> [AIM OF THE EXERCISE]:
Your answer should be the line that contains "This screenshot has width=879, height=539." and each line after it, restated word for word through the final line of the entries.

> [Stored data]:
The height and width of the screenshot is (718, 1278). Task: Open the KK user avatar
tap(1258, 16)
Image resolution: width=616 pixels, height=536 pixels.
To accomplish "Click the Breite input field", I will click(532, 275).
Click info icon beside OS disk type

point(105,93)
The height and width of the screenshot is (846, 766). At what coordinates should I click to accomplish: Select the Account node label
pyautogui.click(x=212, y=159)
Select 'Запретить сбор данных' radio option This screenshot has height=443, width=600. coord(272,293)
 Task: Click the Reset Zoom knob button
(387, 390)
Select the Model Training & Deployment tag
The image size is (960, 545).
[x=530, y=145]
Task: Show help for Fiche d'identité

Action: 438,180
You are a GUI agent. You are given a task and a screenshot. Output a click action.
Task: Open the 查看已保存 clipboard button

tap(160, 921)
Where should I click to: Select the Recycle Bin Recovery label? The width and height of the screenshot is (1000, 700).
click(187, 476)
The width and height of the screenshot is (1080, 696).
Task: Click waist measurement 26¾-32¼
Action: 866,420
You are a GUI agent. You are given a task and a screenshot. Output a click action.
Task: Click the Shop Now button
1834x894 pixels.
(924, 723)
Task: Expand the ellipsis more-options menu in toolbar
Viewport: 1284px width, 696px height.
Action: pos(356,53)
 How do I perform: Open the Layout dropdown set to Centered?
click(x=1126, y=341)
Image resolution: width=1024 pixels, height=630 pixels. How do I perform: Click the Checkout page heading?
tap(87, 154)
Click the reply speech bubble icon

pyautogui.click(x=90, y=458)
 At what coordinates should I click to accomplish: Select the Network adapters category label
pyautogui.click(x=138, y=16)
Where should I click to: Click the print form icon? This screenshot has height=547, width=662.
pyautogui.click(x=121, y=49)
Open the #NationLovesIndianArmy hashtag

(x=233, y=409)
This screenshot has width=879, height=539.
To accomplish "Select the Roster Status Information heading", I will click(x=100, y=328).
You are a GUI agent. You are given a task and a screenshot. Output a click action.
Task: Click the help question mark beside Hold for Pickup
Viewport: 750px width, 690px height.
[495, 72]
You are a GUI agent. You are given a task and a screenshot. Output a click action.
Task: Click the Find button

> [OUTPUT BELOW]:
This screenshot has width=879, height=539.
To accomplish "Select the Roster Status Information heading", I will click(x=100, y=328).
You are a GUI agent. You are given a task and a screenshot. Output a click action.
Task: Click the help question mark beside Hold for Pickup
Viewport: 750px width, 690px height.
[495, 72]
You are a GUI agent. You are given a task and a screenshot. Output a click action.
Task: Click the Find button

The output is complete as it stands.